New study demonstrates extent of labour abuse and illegal fishing risks among fishing fleets. Of more than 750 ports assessed around the world, nearly half are associated with some risk of one or both practices
Academics from Stanford University and Stockholm University’s Stockholm Resilience Centre have identified the regions and ports at highest risk for labour abuse and illegal fishing. The findings, published in Nature Communications, indicate two main risk factors: the country that a vessel is registered to, also known as its “flag state,” and the type of fishing gear the vessel carries onboard. The results offer policymakers and regulators a set of vessel characteristics and regions to pay more attention to when sourcing seafood.

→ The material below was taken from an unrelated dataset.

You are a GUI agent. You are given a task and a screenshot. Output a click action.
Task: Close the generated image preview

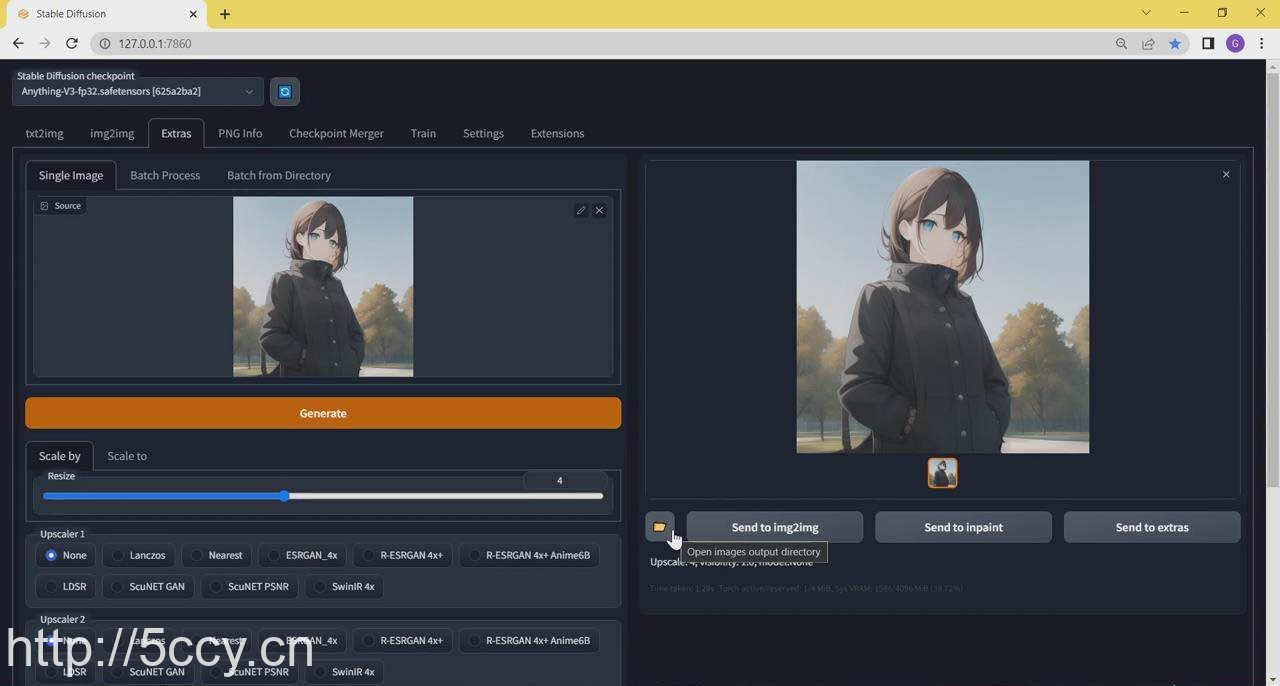coord(1226,174)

The study is welcomed by the members of SeaBOS since it will offer additional guidance in their science-based efforts to combat labour abuse and illegal, unreported and unregulated (IUU) fishing.
“The ten largest seafood producers in the world have undertaken to reduce the risk of IUU fishing and labour abuse in their operations as part of their commitments to ocean stewardship through the SeaBOS initiative. They have asked us to help them prioritize their voluntary actions and this study represent our assessment of how they can identify potential labour abuse and illegal fishing from their supply chains,” said co-author Henrik Österblom, science director at the Stockholm Resilience Centre, a founding science partner to SeaBOS.

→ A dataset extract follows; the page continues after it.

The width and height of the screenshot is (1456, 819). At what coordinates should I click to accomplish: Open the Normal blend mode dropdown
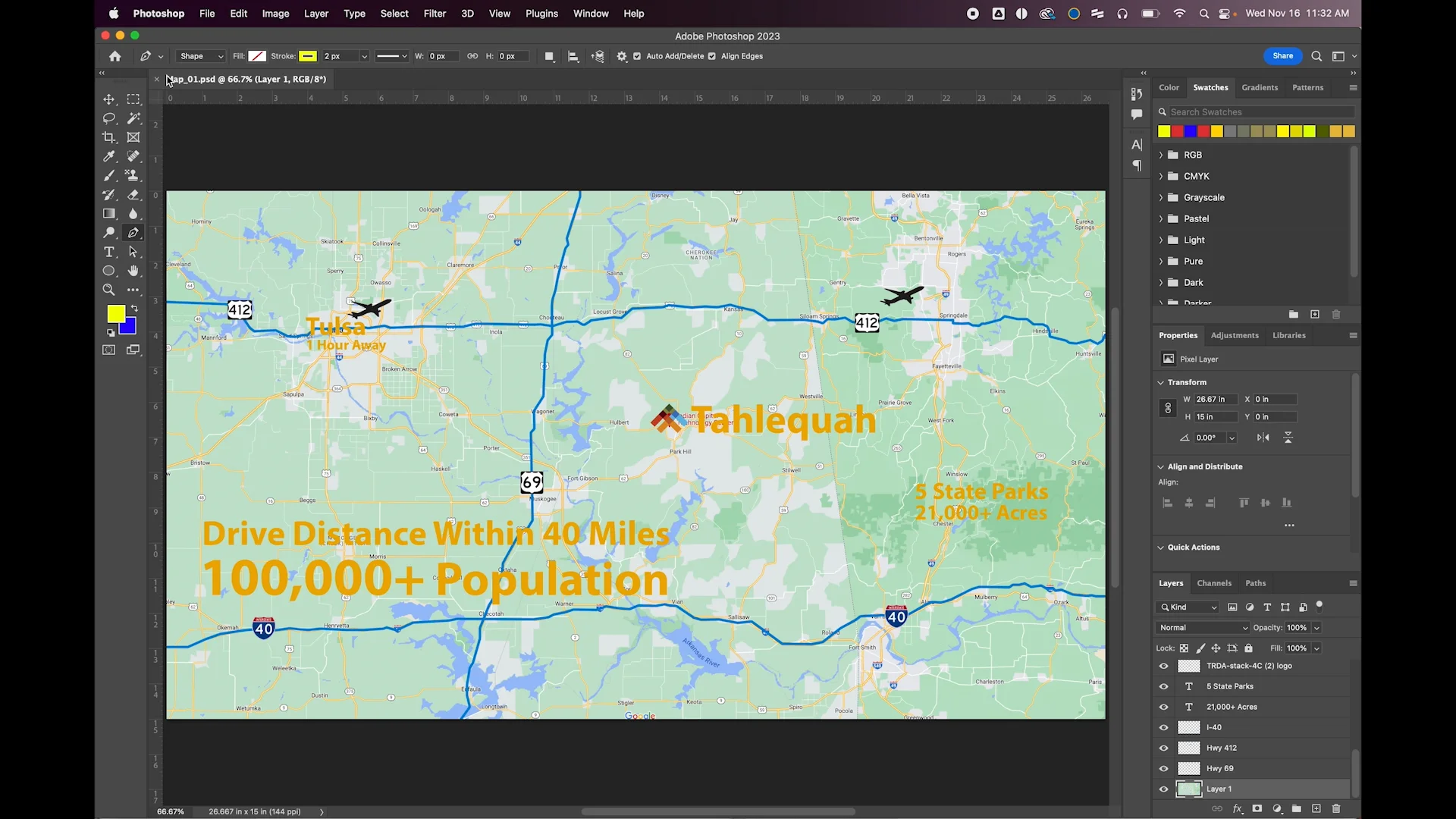tap(1201, 627)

Specifically, the study will feed into defined actions on:
1. Voluntary procurement actions Task Force I (pdf): these establish science- and industry-based options for addressing and mitigating those identified risks.

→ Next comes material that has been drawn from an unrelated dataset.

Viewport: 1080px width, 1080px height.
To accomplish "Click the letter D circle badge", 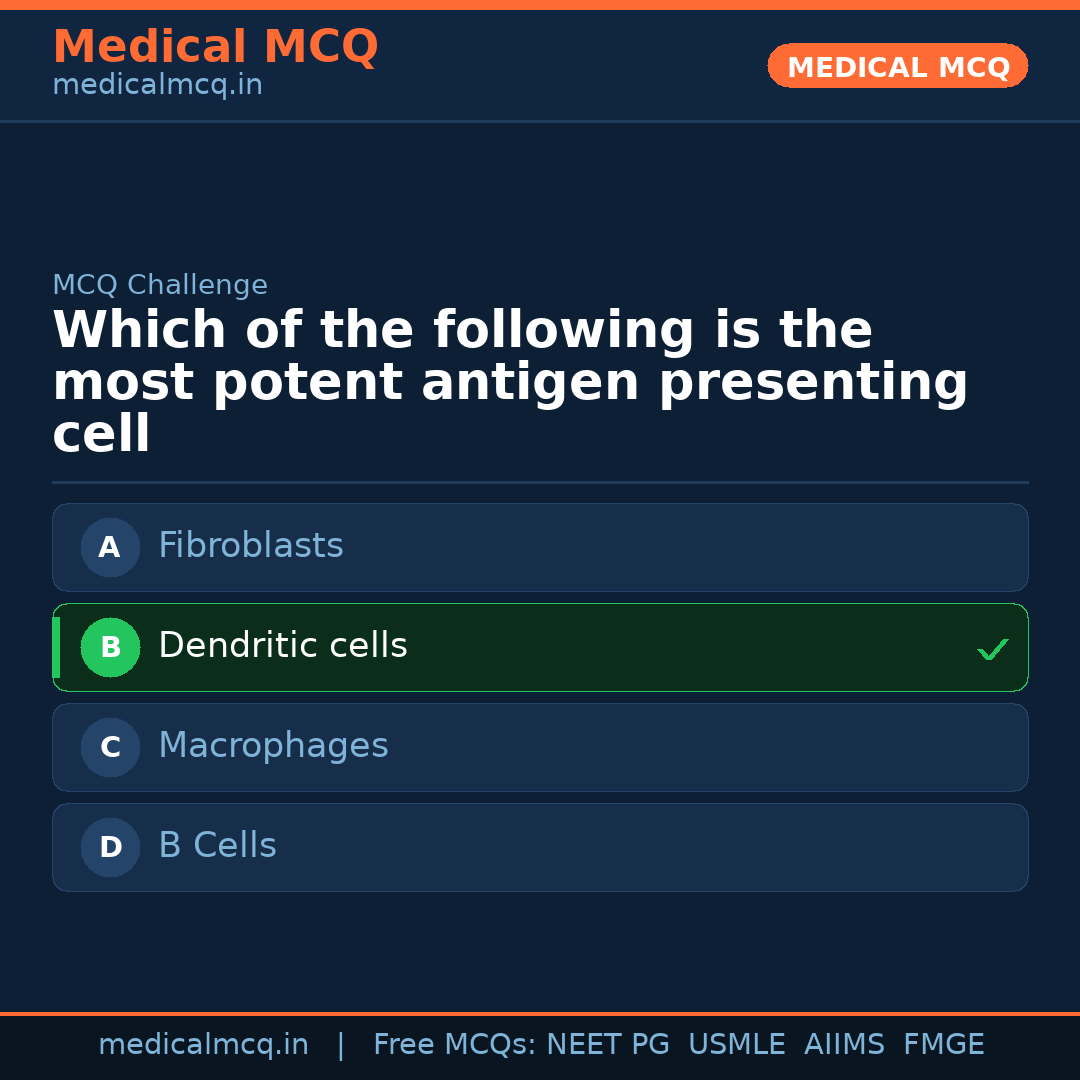I will [110, 847].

2. Statement on Traceability and Port State Measures (pdf): this extends beyond SeaBOS and encourages government actions such as effective implementation of the Port State Measures Agreement; identified as one of the key mechanisms to address IUU fishing and labour abuse.
3. Alignment with others towards achieving the same goals, as highlighted in press release on Traceability and Port State Measures (pdf) which included:
a. Global Dialogue on Seafood Traceability (GDST)
b. International Seafood Sustainability Foundation (ISSF)
c. Global Sustainable Seafood Initiative (GSSI)
d. Global Tuna Alliance (GTA)
Enhancing due diligence
“The publication of this paper is a prime example of SeaBOS’ ability to leverage between science and industry. The science informs on the environmental/social impacts on the water and in ports so that industry can take transformational actions to adopt relevant procurement protocols. This is the dynamic of the SeaBOS model in action,” said José Villalon, Corporate Sustainability Director at Nutreco, and SeaBOS Task Force leader on addressing IUU fishing, endangered species, and forced labour.
Co-author Professor Jan Bebbington from Lancaster University Management School and head of the Pentland Centre for Sustainability in Business added: “This study provides two insights from a corporate perspective. First, the data in the paper supports companies as they seek to understand if they are operating or sourcing in places where risks of illicit fishing activity exists. This knowledge will allow companies to enhance their due diligence activities, for their own benefit and for the benefit of the seafood system as a whole. The second important finding from the work is that ports – that are themselves organisations of various kinds – influence ocean risk through their own due diligence actions and wider governance roles. This means that ports have a very important role in supporting ocean stewardship.”
Summary of the study
- A new modeling approach combines machine learning and expert knowledge to map regions and ports most at risk for illicit practices like forced labour or illegal catch, and identifies opportunities for mitigating such risks.
- Of more than 750 ports assessed around the world, nearly half are associated with some risk of one or both practices.
- Using machine learning, the team identified higher-risk regions associated with transshipment, where crew and catches are exchanged between vessels, and at sea.
- Coastal regions off West Africa, Peru and the Azores had higher risks for labor abuse and illegal, unreported and illegal
- The model indicates that vessels registered to countries that have poor control of corruption, vessels owned by countries other than the flag state and vessels registered to China have a higher risk of engaging in illegal activities.
- The new assessment can help large seafood companies identify and remove potential labour abuses and illegal fishing from their supply chains.
The research was supported by The David and Lucile Packard Foundation, the Walton Family Foundation and the Gordon and Betty Moore Foundation.